═══ Provided text

The choice between nasopharyngeal or transtympanic approach for BET depends directly on the site of ET obstruction. CT scan of the temporal bone, especially Valsalva CT, can provide key information. Nasopharyngeal approach is currently indicated for cartilaginous level of obstruction. Transtympanic approach is more adequate if the obstruction site lies in proximity to the bony portion of ET. In our opinion, transtympanic approach is a newer technique that requires further research and is recommended to be performed with simultaneous middle ear surgery. The choice of surgical approach also affects the safety of the technique. In case of transtympanic BET the risk of the ICA damage is conditioned by its proximity to the bony part of ET. Despite the rarity of carotid canal dehiscences and other abnormalities, such findings should be a contraindication for BET and change the tactics of the surgeon. Thus, it is reasonable to perform CT imaging before BET to detect anomalies even if endoscopic control of the procedure is possible.

Both MRI and CT examination are valuable diagnostic tools, especially with regard to cancer alertness. However, MRI is preferable for differentiation between ETD and endolymphatic hydrops. Correct diagnosis is crucial to avoid unnecessary invasive treatment such as BET in patients with pathology unrelated to ETD.

══════
═══ Information supplied

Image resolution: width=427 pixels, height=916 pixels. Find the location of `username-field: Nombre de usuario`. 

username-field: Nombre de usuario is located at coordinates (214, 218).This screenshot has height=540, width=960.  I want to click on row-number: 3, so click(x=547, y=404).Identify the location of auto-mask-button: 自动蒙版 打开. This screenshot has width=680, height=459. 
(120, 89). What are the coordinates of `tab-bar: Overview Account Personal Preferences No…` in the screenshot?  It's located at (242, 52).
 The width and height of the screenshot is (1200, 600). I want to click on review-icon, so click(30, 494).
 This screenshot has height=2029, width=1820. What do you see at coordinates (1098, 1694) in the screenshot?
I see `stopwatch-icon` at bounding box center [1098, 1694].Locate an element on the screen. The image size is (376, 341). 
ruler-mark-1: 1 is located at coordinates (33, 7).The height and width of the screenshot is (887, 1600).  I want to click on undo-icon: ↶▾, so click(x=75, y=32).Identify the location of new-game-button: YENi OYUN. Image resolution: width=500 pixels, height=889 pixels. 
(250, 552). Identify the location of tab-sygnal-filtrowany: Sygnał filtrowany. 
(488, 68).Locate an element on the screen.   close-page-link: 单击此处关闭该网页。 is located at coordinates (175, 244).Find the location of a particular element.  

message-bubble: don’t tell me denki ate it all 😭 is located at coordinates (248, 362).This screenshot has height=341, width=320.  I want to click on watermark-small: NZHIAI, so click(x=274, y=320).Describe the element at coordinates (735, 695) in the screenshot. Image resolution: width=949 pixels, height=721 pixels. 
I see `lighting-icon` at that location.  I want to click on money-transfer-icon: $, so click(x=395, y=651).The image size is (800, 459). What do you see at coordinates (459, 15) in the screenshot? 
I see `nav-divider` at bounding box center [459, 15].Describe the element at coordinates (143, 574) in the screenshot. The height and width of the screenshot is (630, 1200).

══════

◆ Task set ◆
(A) Set down, word for word, the stretch of the Eustachian tube passage from "Both MRI and" through "unrelated to ETD.".
(B) Take the Eustachian tube passage further, starting right after its last sentence.

◆ Results ◆
(A)
Both MRI and CT examination are valuable diagnostic tools, especially with regard to cancer alertness. However, MRI is preferable for differentiation between ETD and endolymphatic hydrops. Correct diagnosis is crucial to avoid unnecessary invasive treatment such as BET in patients with pathology unrelated to ETD.

(B)
The data provided suggests the feasibility of using CT and MRI as part of the planning of BET. Including these visualization methods in the preoperative examination will aid individualized management of patients with ETD. Despite the lack of information regarding the impact of preoperative CT and MRI on the response to treatment, these methods are certainly useful for selection of BET approach, as well as for differential diagnosis, which increases the effectiveness of treatment.

In general, the success of BET depends on the sufficiency of information about the course of the catheter and the anatomical structure of the ET. Therefore, it is necessary to study not only feasibility of preoperative imaging but also efficiency of intraoperative control of the catheter course (fluoroscopy-guided balloon dilation). Further studies are needed to decide whether fluoroscopic guidance is able to minimize frequency of BET complications.


#
#

Conflict of Interest

None declared.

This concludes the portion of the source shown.